Research

Our group develops bioinformatics methods for comparative genomics. We are interested in how genomes and their encoded functions change over time scales from developmental transitions in human cells to evolution across the tree of life. The models and tools we create are unified by statistical rigor, a phylogenetic perspective, and massive integration of public data. Collaboration, creating open source software, and promoting open science are priorities.
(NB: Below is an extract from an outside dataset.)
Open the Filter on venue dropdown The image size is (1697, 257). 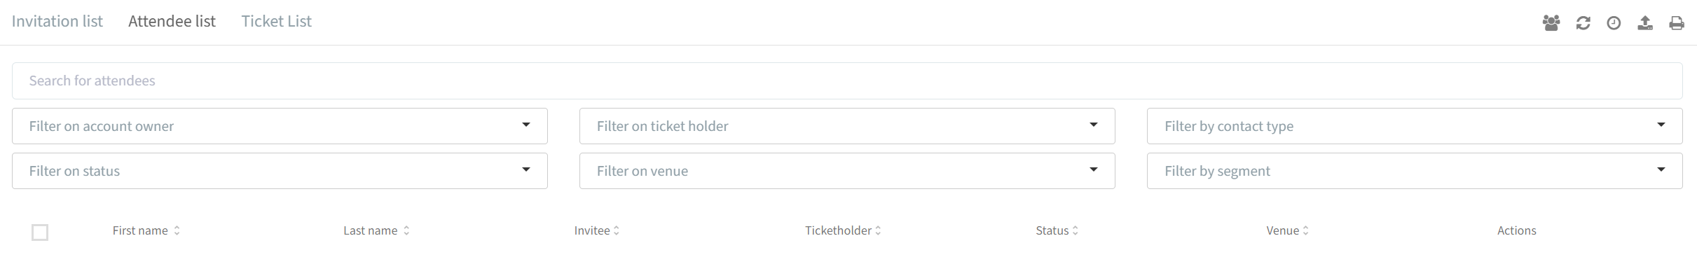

Many of our projects involve machine-learning, stochastic process models of genome evolution, longitudinal modeling, sequence analysis, and multiple hypothesis testing.

Projects:

Human Accelerated Regions (HARs): We pioneered a statistical phylogenetic approach to identify the fastest evolving regions of the human genome (list) and showed that many of these sequences are developmental enhancers.

Metagenomics: We are designing methods to study the human microbiome and other microbial communities at the resolution of individual genes and genetic mutations.

  • Methodology: Population genetics, phylogenetic regression, ecological statistics, bootstrap
  • Ongoing work: Rapid metagenotyping, longitudinal microbiome dynamics, phylogenetically aware tests for association with host traits

Regulatory genomics: The lab has several projects related to predicting and validating regulatory enhancers and investigating the role of fine-scale chromatin organization in gene regulation across evolution and disease.

  • Methodology: Machine-learning, polymer simulations, motif models, clustering
  • Ongoing work: Evolution of chromatin boundaries, functional characterization of enhancers and enhancer mutations

Collaborations:

Chan Zuckerberg Biohub Microbiome Initiative – engineering the human microbiome to reveal its role in nutrition, immune function, and drug metabolism

PsychENCODE – Massively parallel characterization of psychiatric disease associated regulatory elements in defined cell types

B2B – Bench to Bassinet: The epigenetic landscape of heart development

BioFulcrum – team science projects to overcome disease

Gladstone Bioinformatics Core – provides expertise on experimental design and analysis of complex data sets, with a specialization on large-scale data sets acquired from various cutting-edge technologies.